- _Activity_
The expected output is the full set of entries, printed exactly, without pictures.

- _Record excerpts_
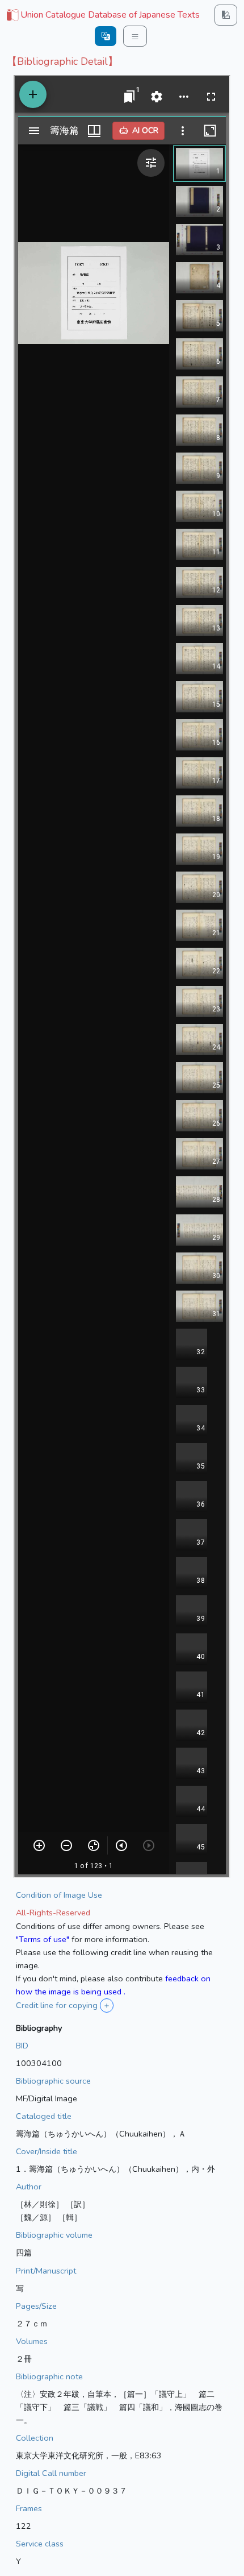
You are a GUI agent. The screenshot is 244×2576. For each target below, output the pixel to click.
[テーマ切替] (225, 15)
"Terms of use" (42, 1939)
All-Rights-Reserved (53, 1912)
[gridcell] (102, 15)
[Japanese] (105, 36)
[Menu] (135, 36)
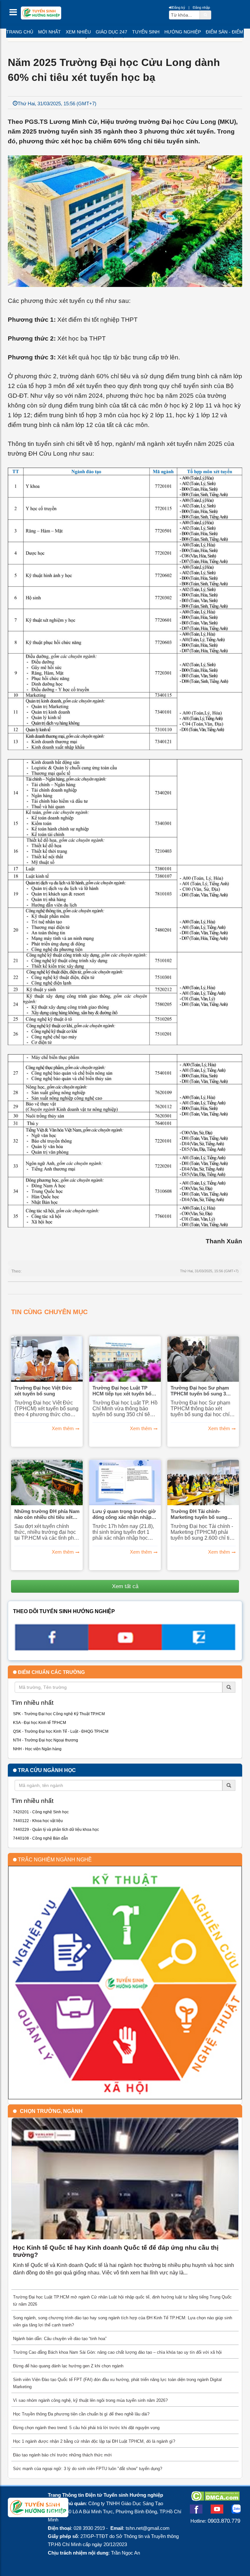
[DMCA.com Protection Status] (215, 2499)
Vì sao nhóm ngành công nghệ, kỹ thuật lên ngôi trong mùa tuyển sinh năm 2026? (90, 2400)
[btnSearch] (205, 15)
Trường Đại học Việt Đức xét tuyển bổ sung (43, 1390)
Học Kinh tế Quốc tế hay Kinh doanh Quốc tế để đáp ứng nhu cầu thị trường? (115, 2251)
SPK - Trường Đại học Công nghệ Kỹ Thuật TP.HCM (59, 1714)
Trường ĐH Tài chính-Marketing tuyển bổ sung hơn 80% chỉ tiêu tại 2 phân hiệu (201, 1514)
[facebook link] (51, 1648)
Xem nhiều (78, 31)
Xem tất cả (125, 1586)
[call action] (198, 1648)
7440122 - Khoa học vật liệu (38, 1821)
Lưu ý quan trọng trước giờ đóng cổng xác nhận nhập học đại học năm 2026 (124, 1514)
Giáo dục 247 (111, 31)
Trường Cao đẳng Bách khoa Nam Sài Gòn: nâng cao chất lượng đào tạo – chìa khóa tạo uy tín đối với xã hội (117, 2352)
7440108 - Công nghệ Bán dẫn (40, 1838)
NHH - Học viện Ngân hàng (37, 1749)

- _Completed exercise_
You are a GUI agent. The screenshot is 244×2576. For each target below, output the pixel to click.
[テーマ切替] (225, 15)
"Terms of use" (42, 1939)
All-Rights-Reserved (53, 1912)
[gridcell] (102, 15)
[Japanese] (105, 36)
[Menu] (135, 36)
[DMCA.com Protection Status] (215, 2499)
Vì sao nhóm ngành công nghệ, kỹ thuật lên ngôi trong mùa tuyển sinh năm 2026? (90, 2400)
[btnSearch] (205, 15)
Trường Đại học Việt Đức xét tuyển bổ sung (43, 1390)
Học Kinh tế Quốc tế hay Kinh doanh Quốc tế để đáp ứng nhu cầu thị trường? (115, 2251)
SPK - Trường Đại học Công nghệ Kỹ Thuật TP.HCM (59, 1714)
Trường ĐH Tài chính-Marketing tuyển bổ sung hơn 80% chỉ tiêu tại 2 phân hiệu (201, 1514)
[facebook link] (51, 1648)
Xem nhiều (78, 31)
Xem tất cả (125, 1586)
[call action] (198, 1648)
7440122 - Khoa học vật liệu (38, 1821)
Lưu ý quan trọng trước giờ đóng cổng xác nhận nhập học đại học năm 2026 (124, 1514)
Giáo dục 247 (111, 31)
Trường Cao đẳng Bách khoa Nam Sài Gòn: nâng cao chất lượng đào tạo – chìa khóa tạo uy tín đối với xã hội (117, 2352)
7440108 - Công nghệ Bán dẫn (40, 1838)
NHH - Học viện Ngân hàng (37, 1749)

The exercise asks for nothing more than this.